Apesar da menção nas mensagens, o ministro não foi oficialmente declarado impedido pela Corte — o que permitiu que seu nome voltasse ao radar em novos processos relacionados ao caso.

Fraudes bilionárias estão no centro da investigação

O escândalo envolvendo o Banco Master ganhou grande repercussão após o Banco Central do Brasil decretar a liquidação extrajudicial da instituição em novembro de 2025.

As investigações apontam que o rombo financeiro pode chegar a cerca de R$ 17 bilhões. Segundo apurações, o esquema envolveria a criação de carteiras de crédito fictícias e tentativas de negociar esses ativos inexistentes com outras instituições financeiras.
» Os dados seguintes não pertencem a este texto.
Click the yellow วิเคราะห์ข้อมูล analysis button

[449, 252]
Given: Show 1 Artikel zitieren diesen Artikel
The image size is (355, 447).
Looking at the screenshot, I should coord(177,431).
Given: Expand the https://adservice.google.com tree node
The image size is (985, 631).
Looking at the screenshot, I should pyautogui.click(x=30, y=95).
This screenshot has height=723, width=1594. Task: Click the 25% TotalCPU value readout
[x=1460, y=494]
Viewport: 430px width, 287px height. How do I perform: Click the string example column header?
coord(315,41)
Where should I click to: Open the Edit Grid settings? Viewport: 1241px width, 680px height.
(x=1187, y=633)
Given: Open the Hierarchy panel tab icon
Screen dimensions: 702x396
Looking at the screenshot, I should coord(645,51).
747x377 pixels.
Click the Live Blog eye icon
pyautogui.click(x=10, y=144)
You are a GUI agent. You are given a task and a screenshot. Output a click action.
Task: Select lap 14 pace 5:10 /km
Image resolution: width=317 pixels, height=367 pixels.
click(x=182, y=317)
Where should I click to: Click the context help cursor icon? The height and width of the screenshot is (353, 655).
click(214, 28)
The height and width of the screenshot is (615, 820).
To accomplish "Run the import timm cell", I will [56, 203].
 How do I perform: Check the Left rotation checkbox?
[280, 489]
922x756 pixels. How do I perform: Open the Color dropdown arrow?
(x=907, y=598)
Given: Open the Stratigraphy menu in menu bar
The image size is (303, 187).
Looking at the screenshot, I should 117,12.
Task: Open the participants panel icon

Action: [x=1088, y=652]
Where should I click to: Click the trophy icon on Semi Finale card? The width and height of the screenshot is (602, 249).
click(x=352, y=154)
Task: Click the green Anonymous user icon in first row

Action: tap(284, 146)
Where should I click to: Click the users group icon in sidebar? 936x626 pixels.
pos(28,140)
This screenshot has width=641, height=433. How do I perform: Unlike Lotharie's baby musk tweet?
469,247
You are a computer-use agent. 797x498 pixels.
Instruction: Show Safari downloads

Uma das negociações investigadas envolvia a tentativa de venda desses papéis ao Banco de Brasília para encobrir prejuízos contábeis.

Deputado cobra instalação da CPI

A ação que agora será analisada por Dias Toffoli foi apresentada pelo deputado federal Rodrigo Rollemberg.

Segundo o parlamentar, o pedido para instalação da CPI já cumpriu todos os requisitos previstos na Constituição. O requerimento teria reunido mais de 200 assinaturas de deputados — número superior ao mínimo necessário para abertura de uma comissão de investigação.

Mesmo assim, o presidente da Câmara, Hugo Motta, ainda não instalou o colegiado, o que levou o deputado a recorrer ao Supremo.

Decisão volta a alimentar desconfiança sobre o caso

A escolha de Dias Toffoli como relator acabou sendo recebida com ironia e críticas por setores da política e da opinião pública. Para alguns observadores, a situação levanta dúvidas sobre a imparcialidade em um caso que já carrega forte peso político e financeiro.

Enquanto isso, o escândalo do Banco Master segue sendo investigado e continua a expor um dos maiores episódios de fraude financeira recente no país.

Agora, caberá ao ministro decidir se a Câmara dos Deputados do Brasil será ou não obrigada a instalar a CPI — um passo que pode aprofundar ainda mais as investigações sobre o rombo bilionário que abalou o sistema financeiro brasileiro.